> _What the task asks_
The entries below contain pictures, which are to be left out; write out exactly, and only, the lines from the line with "This screenshot has width=934, height=1080." up to and including the line with "You are a computer-use".

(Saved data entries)
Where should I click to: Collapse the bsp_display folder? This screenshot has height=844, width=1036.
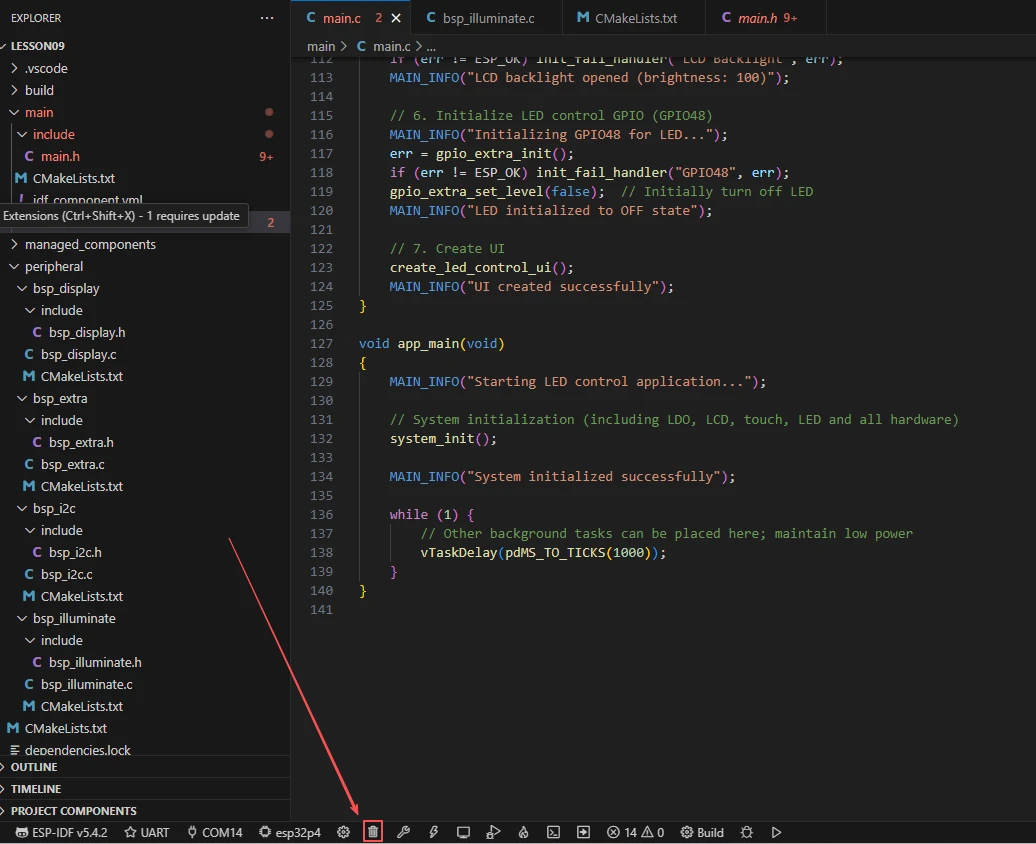point(66,288)
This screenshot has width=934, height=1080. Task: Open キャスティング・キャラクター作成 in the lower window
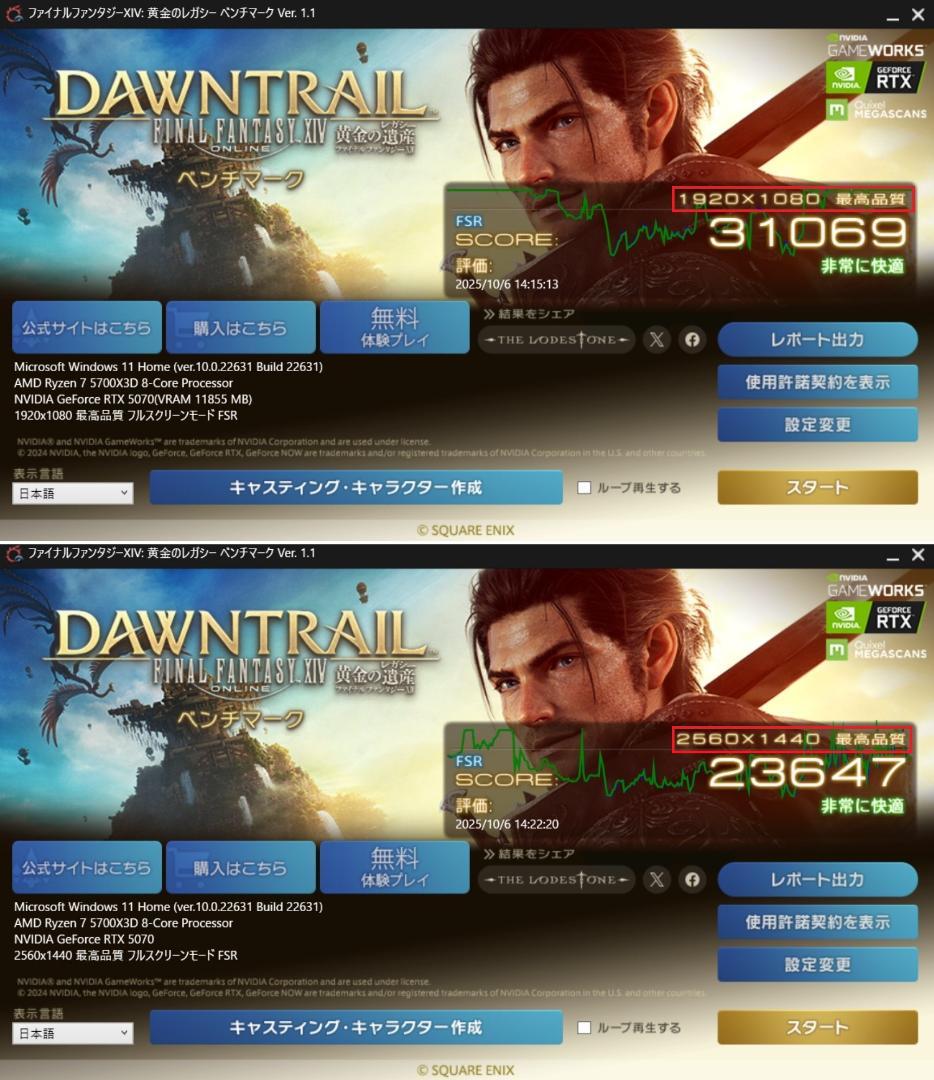pyautogui.click(x=356, y=1028)
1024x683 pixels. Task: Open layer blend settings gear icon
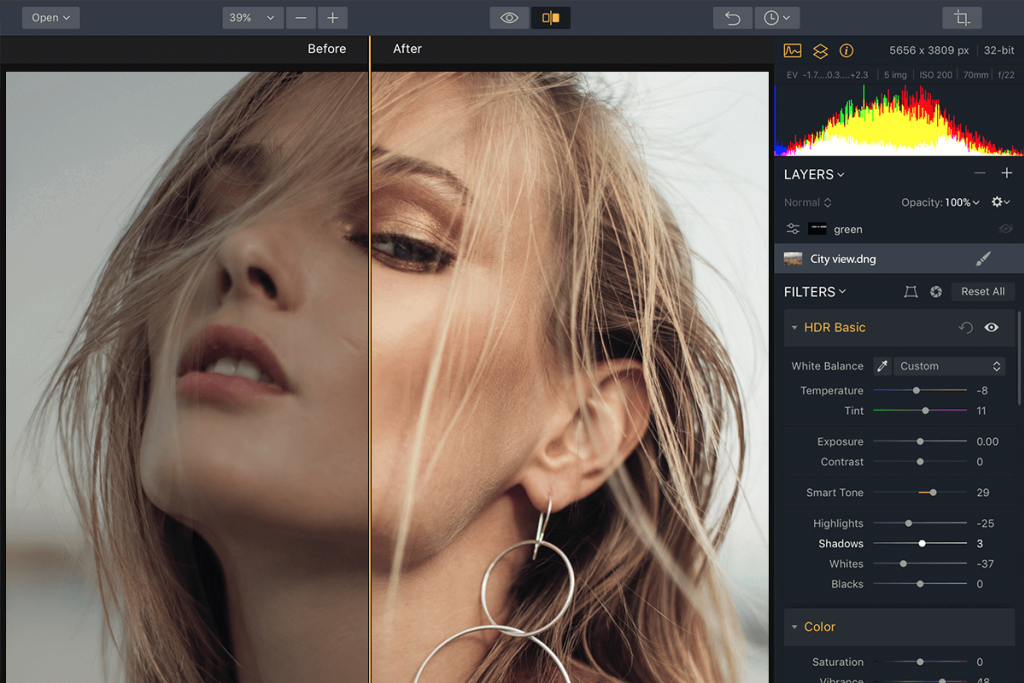coord(999,202)
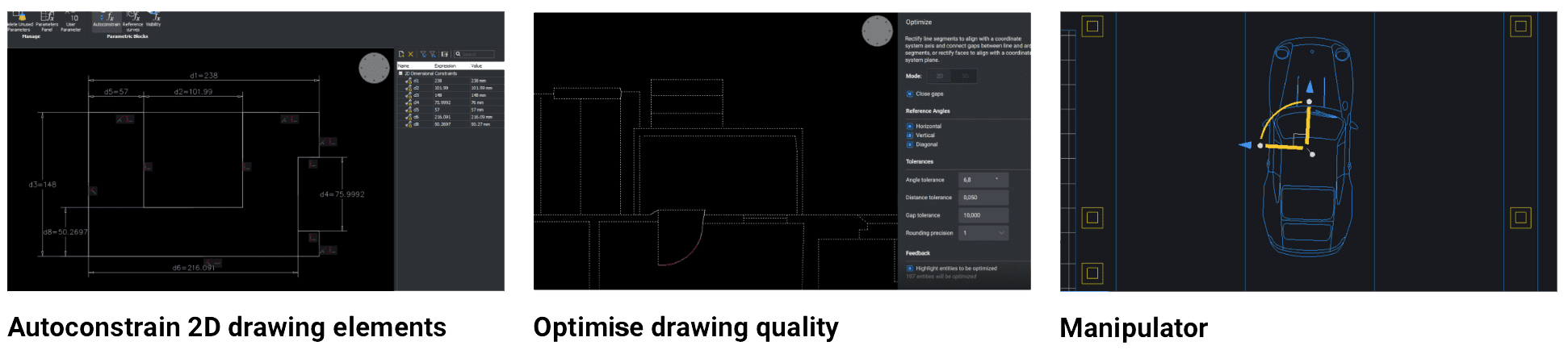Viewport: 1568px width, 350px height.
Task: Select the Reference curves tool
Action: pos(132,18)
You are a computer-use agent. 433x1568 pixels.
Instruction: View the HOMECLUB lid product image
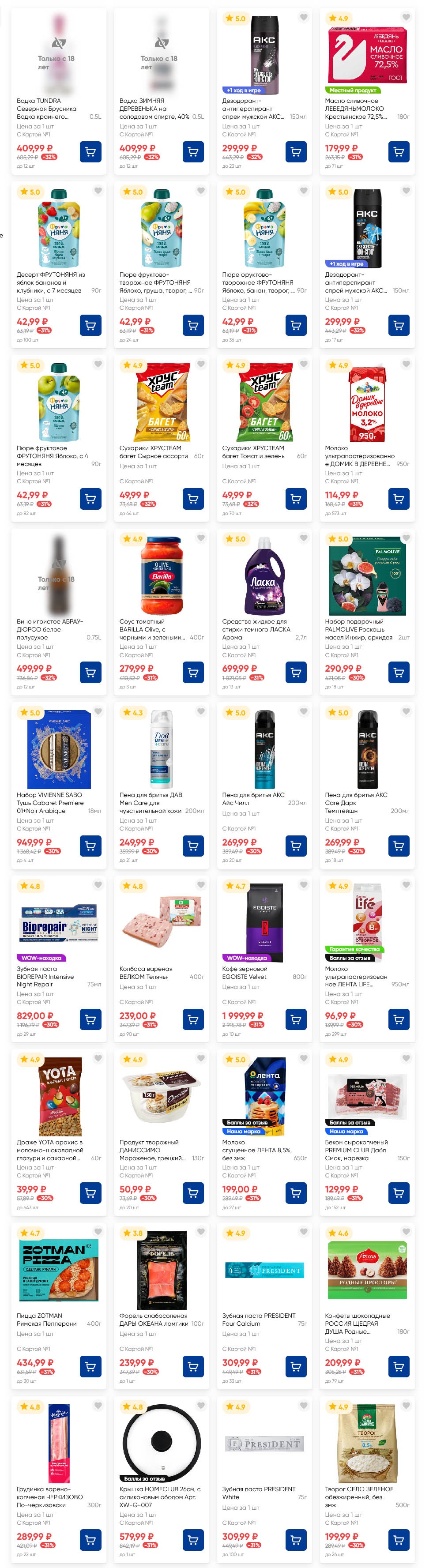(162, 1443)

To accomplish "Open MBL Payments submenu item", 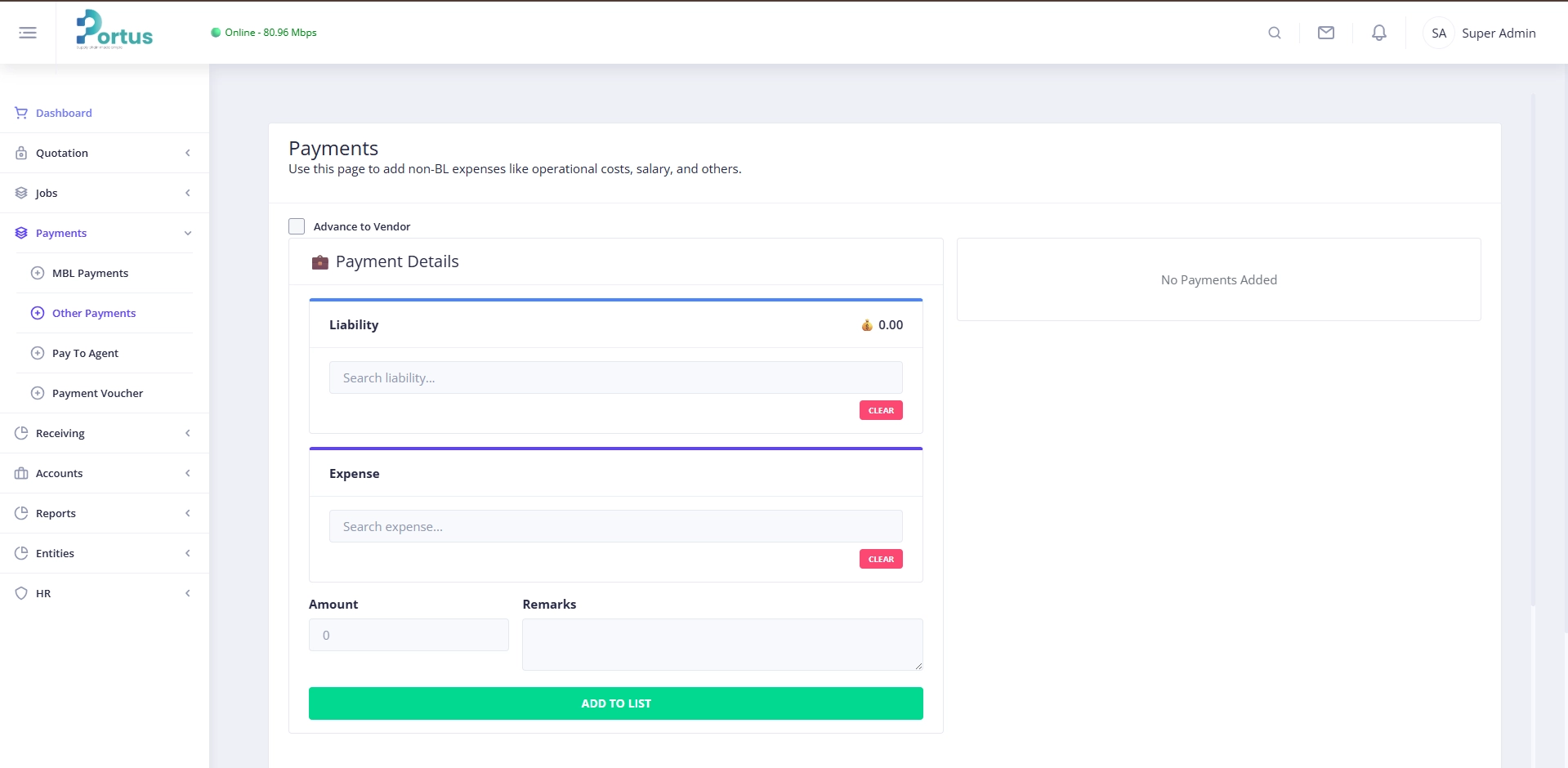I will [90, 273].
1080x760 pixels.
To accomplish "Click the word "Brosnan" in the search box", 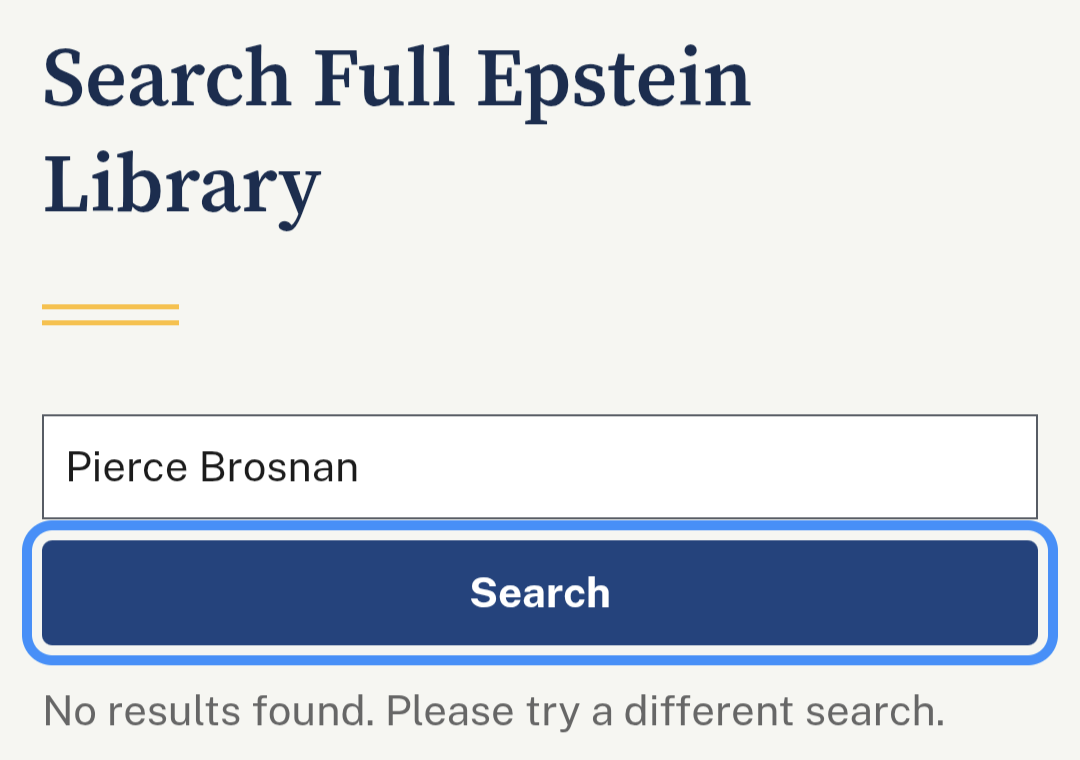I will (x=279, y=467).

> _The completed task_
This screenshot has width=934, height=1080. Task: Open キャスティング・キャラクター作成 in the lower window
pyautogui.click(x=356, y=1028)
1024x683 pixels. Task: Open layer blend settings gear icon
coord(999,202)
Viewport: 1568px width, 350px height.
Task: Select the Reference curves tool
Action: pos(132,18)
You are a computer-use agent. 433x1568 pixels.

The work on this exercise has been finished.